8. Petroso di Enrico Vallania, Terre Rosse, 1992
Another 100% merlot. This wine comes from a tiny winery on a hill outside Bologna, somewhat as Killiney Hill is to Dublin. It was started some 50 years ago as a hobby by Enrico Vallania, a dentist, father of the current owners Giovanni and his sister. He wanted to make himself some decent wine during the war, so he imported vines from Bordeaux and Burgundy. Currently they have cab. sauv., merlot (plus Reserva versions) as well as Riesling, sauv. blanc and a botrytis wine. Young, pleasant colour - somewhat purple. Good complex nose, full of fruit. Berries on palate. Elegant, somewhat stern. Quite sweet. Smooth, even with 13% alcohol.
Dieter Bergmann. £13.50
9. Gevrey Chambertin Lavaux-St. Jacques, Drouhin, 1988
Hilaire Belloc told a story about his youth, which ended dreamily: ‘I forget the name of the place, I forget the name of the girl, but the wine ... was Chambertin.’ Parker says of Joseph Drouhin in his ‘Other Thoughts’: A classic study in ""play it safe" winemaking results in very good but rarely sublime wines. He also says of the 1988 Burgundies in general that there were a handful of great wines comparable to the great wines of 1969, but what about the high yields and astringent level of tannins? It will be an ageing race between the fruit and the tannins. We found this wine to be absolutely gorgeous, with a classical burnt rubber nose. Perhaps a bit acidic. No mention in Jacintha Delahaye’s book, strangely enough ... nor anywhere else that I can find. For about half the audience this was the wine of the night.

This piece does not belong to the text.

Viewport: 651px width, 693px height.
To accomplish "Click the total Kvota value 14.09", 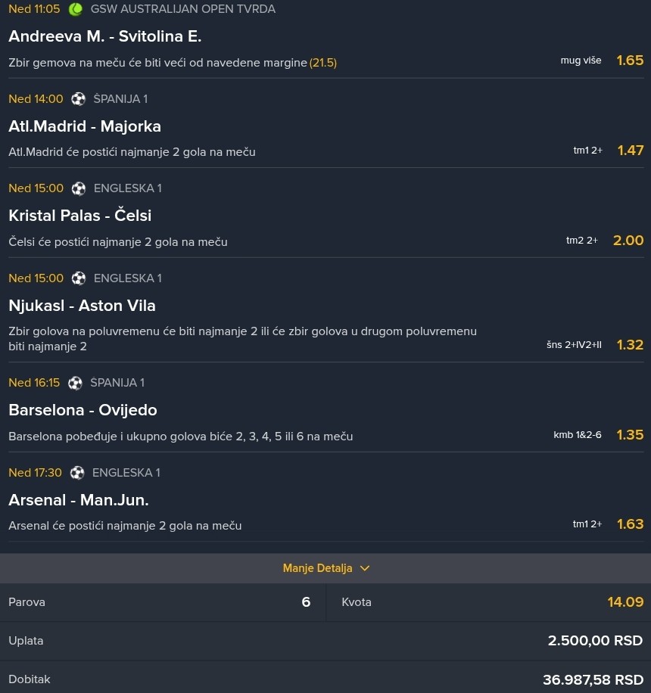I will click(625, 602).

10. Ch. La Dominique, St. Emilion Grand Cru Classe, 1989
This was the wine that caused one member of my hard working tasting panel to remark that they can explode as many bombs as they like around the Pacific Rim. Parker say: ‘In some ways it is such a shame that the 1989 La Dominique is such a show stopping effort, for it overwhelms the 1988. ... The 1989 is the most massive wine I tasted from this vintage in St.-Emilion. The frightening thing is that despite an alcohol level that would make a grower in ahteauneuf-du-Pape jump with joy there is not a trace of hotness in the wine’s nose, flavors or finish, largely because of the extraordinary intensity and concentration. In 1989 the wine was stored in 100% new oak, and that, plus its stupendous levels
of extract, makes for one of the most dramatic and flamboyant wines of St.-Emilion, a breathtaking wine of great flavour dimension, complexity and ageing potential. Anticipated maturity: 1996-2008.’ Our notes are very brief: Wonderful colour. Nose a bit closed. Intensity in taste. Classical long finish. Velvet. Delightful. A profoundly satisfying experience. For the other half of the audience, including me, this left the Burgundy standing.